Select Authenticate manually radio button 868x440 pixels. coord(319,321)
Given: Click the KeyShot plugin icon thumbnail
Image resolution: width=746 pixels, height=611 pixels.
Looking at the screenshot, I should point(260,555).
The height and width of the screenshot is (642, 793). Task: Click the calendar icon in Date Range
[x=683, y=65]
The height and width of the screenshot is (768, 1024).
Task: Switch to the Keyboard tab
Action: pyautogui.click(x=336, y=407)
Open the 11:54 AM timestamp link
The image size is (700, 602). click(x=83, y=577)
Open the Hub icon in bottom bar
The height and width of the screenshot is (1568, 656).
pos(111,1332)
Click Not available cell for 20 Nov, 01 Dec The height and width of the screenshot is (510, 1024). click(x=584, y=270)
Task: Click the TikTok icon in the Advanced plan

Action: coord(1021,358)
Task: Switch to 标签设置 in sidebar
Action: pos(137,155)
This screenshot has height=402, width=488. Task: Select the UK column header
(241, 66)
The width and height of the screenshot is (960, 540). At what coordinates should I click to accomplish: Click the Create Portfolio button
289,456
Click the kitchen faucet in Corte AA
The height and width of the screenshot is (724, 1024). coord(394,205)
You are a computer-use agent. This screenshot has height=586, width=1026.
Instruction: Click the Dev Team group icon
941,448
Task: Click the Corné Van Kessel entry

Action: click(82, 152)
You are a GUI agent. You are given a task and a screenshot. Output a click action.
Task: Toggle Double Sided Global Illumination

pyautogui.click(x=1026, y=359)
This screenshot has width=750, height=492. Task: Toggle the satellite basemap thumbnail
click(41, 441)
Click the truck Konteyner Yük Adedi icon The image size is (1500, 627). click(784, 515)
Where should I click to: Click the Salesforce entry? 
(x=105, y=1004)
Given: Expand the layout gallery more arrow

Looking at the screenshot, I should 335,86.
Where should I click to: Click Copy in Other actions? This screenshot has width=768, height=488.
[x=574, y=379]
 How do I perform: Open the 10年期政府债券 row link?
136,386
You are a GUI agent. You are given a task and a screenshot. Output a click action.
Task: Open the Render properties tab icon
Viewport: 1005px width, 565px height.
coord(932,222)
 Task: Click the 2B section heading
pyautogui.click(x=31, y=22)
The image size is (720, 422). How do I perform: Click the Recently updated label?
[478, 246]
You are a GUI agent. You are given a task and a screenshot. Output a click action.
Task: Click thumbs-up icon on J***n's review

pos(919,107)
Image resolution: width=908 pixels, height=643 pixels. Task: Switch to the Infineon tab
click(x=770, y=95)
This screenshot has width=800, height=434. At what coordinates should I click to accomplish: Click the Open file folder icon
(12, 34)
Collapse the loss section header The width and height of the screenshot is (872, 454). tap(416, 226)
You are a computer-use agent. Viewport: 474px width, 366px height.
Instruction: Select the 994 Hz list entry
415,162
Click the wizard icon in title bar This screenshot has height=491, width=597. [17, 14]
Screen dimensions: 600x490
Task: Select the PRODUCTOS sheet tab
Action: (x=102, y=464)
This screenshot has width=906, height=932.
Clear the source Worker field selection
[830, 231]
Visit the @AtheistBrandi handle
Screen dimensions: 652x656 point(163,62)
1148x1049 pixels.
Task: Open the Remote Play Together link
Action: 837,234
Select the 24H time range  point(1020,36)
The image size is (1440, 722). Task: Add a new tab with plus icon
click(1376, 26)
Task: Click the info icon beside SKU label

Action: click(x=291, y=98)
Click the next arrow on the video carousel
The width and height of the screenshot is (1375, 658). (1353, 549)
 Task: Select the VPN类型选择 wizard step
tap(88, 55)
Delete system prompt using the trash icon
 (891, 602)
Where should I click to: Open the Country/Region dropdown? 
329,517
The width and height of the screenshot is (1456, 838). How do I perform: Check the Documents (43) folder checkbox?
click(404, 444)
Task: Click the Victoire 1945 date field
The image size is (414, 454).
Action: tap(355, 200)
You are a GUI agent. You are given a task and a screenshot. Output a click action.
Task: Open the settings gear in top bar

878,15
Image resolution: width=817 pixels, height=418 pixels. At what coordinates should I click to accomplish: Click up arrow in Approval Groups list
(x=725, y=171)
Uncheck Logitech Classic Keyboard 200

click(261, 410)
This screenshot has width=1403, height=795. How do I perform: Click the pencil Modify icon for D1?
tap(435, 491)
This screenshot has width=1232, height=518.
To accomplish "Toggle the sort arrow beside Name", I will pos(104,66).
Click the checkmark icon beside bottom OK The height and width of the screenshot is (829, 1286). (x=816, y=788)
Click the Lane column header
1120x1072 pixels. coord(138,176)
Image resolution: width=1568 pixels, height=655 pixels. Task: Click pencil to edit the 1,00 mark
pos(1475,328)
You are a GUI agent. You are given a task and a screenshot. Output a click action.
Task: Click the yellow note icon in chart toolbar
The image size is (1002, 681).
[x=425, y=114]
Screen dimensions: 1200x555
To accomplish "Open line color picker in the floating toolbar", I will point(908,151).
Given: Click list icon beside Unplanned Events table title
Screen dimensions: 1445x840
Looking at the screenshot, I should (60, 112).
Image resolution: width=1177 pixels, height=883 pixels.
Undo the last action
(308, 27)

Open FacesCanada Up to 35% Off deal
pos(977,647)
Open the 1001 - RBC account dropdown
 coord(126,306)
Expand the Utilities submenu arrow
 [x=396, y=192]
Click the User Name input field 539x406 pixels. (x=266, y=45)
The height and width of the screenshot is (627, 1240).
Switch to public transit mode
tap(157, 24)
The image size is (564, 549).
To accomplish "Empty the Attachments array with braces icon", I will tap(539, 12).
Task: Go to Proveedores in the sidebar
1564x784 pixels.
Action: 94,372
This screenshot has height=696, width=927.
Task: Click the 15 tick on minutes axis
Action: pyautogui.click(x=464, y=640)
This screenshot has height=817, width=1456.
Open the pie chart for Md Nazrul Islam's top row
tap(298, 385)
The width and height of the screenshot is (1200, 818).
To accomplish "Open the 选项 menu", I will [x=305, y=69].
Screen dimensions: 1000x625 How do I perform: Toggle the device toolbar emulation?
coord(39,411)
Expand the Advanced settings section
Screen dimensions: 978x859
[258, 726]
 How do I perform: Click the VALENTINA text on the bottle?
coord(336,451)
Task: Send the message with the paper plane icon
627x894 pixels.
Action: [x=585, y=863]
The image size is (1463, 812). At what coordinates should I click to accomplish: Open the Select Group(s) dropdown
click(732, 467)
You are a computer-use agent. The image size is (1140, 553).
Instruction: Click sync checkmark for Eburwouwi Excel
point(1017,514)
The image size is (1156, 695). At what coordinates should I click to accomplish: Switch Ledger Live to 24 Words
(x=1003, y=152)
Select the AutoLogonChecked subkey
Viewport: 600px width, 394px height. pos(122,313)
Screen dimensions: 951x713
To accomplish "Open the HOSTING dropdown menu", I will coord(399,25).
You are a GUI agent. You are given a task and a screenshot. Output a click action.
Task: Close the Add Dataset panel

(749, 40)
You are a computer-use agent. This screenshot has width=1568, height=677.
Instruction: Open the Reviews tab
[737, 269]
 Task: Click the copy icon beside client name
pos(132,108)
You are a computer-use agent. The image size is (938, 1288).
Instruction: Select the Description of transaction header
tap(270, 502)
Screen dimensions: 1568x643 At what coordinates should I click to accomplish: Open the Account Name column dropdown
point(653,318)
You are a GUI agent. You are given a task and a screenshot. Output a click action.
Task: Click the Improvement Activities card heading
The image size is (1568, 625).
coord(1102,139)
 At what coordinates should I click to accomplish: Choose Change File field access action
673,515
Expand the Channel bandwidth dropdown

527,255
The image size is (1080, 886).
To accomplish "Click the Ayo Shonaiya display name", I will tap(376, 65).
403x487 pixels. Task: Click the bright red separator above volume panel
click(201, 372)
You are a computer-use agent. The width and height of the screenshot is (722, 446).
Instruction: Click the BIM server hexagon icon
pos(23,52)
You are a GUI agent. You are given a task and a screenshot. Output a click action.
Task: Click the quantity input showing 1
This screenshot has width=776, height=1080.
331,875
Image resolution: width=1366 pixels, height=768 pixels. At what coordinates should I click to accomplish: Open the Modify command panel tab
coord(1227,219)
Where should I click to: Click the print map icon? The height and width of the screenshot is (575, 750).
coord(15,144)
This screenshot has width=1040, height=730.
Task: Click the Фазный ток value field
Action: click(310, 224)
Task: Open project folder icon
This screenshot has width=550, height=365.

• • • •

**Work to be completed**. Take exactly the lines from the one containing "Clear the source Worker field selection" through the one containing "Select the 24H" in the data above, and output them with nothing added.

**Answer to this problem**.
Clear the source Worker field selection
[830, 231]
Visit the @AtheistBrandi handle
Screen dimensions: 652x656 point(163,62)
1148x1049 pixels.
Task: Open the Remote Play Together link
Action: 837,234
Select the 24H time range  point(1020,36)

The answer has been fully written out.